Христианское искусство, начиная с первых веков существования Церкви, складывалось на фундаменте, который был образован противоречивым и неоднозначным культурно-художественным наследием позднеантичного периода с его греко-римскими, восточными и варварскими традициями. Именно из этого наследия Церковь черпала необходимые визуальные образы, наполняя их новым содержанием, и именно таким образом возникали изобразительные формулы, в которых воплощались христианские догматы и представления о мироздании. В первые три века христианства античное искусство было ещё достаточно тесно связано с язычеством и сосредотачивалось преимущественно в образах греко-восточных мифологий. Именно поэтому потребовалось немалое время для того, чтобы, по словам академика Н. П. Кондакова, «в умах христианской общины сгладились все крайности сложившихся за это время воззрений на искусство и чтобы художественная форма, заимствованная христианами из языческого антика, получила новое христианское содержание» [2].

Проникновение элементов античного искусства и их влияние на формирование иконографического канона было исторически неизбежным, поскольку представители недавно возникшей всемирной христианской общины, а также «народное воображение, привыкшее к образам, захотело, наконец, воплотить в живые формы новое учение, свои верования, свои надежды»[3]. И особый акцент в данном вопросе следует сделать на том, что Церковь, принимая и адаптируя художественные формы, символы, а иногда даже мифы античного мира, идейно очищала и воцерковляла их, наполняя новым содержанием. Как пишет выдающийся иконописец и богослов Л. А. Успенский, «как и св. Отцы использовали в своём богословии весь аппарат античной философии, изобразительное искусство Церкви унаследовало лучшие традиции античного мира. Оно впитало в себя элементы искусства греческого, египетского, сирийского, римского и др., воцерковило всё это сложное и богатое наследие, привлекло его к полноте его выражения, изменяя его в соответствии с требованиями христианского вероучения»[4].

По очевидным причинам в большей степени эллинистическое течение в зарождающемся христианском изобразительном искусстве было свойственно греческим городам, особенно Александрии, и представляло собой наследие античной красоты: гармонии, чувства меры, грации, ритма и изящества. В то же время искусство иерусалимское и сирийское «было носителем исторического реализма, иногда натуралистического и грубоватого» [5]. По мнению Успенского, в процессе выработки иконописного канона Церковь взяла от каждой из упомянутых художественных традиций то, что было в них наиболее правдиво и истинно. Так, Церковью был оставлен в стороне грубоватый натурализм сирийского искусства, в то время как в эллинистическом искусстве христианская иконография отбросила свойственный ему идеализм. В качестве наглядного примера можно привести тот факт, что Церковь всё-таки не сочла достойным статуса иконографического канона изображение Христа в виде молодого бога типа Аполлона, изящного и безбородого юноши.

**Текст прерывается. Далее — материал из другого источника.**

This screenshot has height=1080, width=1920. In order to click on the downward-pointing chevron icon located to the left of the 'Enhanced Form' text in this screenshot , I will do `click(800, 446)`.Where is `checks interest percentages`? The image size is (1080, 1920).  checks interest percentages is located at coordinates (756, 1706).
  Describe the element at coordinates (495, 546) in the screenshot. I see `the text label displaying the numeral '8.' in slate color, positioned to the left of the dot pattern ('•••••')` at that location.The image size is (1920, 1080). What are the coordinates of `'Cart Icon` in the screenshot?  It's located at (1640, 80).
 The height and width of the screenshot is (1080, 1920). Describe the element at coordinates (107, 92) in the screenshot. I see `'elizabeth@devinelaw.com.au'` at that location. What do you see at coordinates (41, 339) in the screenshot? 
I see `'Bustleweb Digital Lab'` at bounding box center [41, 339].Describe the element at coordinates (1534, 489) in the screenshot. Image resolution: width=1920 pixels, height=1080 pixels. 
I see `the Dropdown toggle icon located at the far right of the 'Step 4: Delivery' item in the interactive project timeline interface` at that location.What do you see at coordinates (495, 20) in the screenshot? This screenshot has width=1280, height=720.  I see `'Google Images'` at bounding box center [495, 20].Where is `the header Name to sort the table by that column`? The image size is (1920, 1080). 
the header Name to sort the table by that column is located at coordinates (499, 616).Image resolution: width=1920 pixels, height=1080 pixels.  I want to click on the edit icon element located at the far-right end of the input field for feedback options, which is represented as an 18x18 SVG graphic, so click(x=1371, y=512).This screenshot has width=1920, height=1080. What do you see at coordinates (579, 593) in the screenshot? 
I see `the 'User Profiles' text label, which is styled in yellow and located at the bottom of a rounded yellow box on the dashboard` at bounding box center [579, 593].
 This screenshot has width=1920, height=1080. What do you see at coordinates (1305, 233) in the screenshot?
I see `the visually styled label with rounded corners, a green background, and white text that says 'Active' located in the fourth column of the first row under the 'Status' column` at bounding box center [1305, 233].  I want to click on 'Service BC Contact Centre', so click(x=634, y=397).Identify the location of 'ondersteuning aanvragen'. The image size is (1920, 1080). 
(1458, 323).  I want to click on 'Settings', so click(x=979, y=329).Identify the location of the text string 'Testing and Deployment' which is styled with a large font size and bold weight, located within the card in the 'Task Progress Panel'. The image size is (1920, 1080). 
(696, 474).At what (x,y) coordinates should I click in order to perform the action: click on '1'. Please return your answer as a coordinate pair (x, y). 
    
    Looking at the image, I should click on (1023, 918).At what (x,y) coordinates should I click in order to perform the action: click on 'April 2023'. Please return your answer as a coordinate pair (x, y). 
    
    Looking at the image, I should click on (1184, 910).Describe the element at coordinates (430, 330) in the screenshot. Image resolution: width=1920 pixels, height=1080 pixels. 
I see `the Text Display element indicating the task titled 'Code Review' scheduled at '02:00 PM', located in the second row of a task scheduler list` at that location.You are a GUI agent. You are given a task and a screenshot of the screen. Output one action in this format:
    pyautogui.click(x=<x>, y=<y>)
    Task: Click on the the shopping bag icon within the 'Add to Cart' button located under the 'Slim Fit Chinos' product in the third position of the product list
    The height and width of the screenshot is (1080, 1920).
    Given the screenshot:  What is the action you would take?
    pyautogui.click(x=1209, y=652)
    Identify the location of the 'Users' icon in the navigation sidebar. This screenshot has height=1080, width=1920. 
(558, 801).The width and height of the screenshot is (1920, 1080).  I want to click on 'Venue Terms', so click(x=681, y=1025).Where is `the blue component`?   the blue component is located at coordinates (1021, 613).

В то же время, параллельно с этим мнением, существует также точка зрения, согласно которой изначально зарождавшееся христианское искусство на всём обширном пространстве Римской империи – и на Востоке, и на Западе – находило своё выражение в более-менее одинаковых и схожих художественных формах. И подобное сходство сюжетов и используемых авторами художественных приёмов проистекало не столько от каких-либо канонических постановлений духовенства, сколько «от естественной общности чувств и вдохновения»[6].

По мнению многих исследователей, иконографический канон выражает собой весь строй средневекового мироощущения, нравственные и философские критерии искусства. Канон, освящённый многовековой церковной традицией, обуславливал общую композицию, колорит, детали изображения и потому оказывал существенное влияние на стиль произведения. Именно поэтому соблюдение канона во все времена означало следование истинному прообразу, а каноничность изображений в средневековом сакральном искусстве была крайне важным структурным принципом.

Понятие иконографического канона включает в себя канон пропорций, цветовой и композиционный каноны. С их помощью достаточно жёстко закреплялись в сознании автора символические значения, что освобождало художника от необходимости их самостоятельной разработки, и сосредотачивало его творческую энергию исключительно на выразительности изобразительной формы. Кроме этого, иконографический канон также отражал жанровую структуру средневекового искусства. В композиционной схеме фиксировались признаки и атрибуты изображения в зависимости от его предназначения. К примеру, изображение Господа Иисуса Христа в повествовательном Евангельском цикле заметно отличалось от трактовки Его образа в репрезентативно-догматическом изображении в центре деисусного чина иконостаса. Определённые иконографические схемы, или изводы, как их называли на Руси, отражали не только общехристианские традиции, но и местные особенности, свойственные определённым художественным центрам или школам.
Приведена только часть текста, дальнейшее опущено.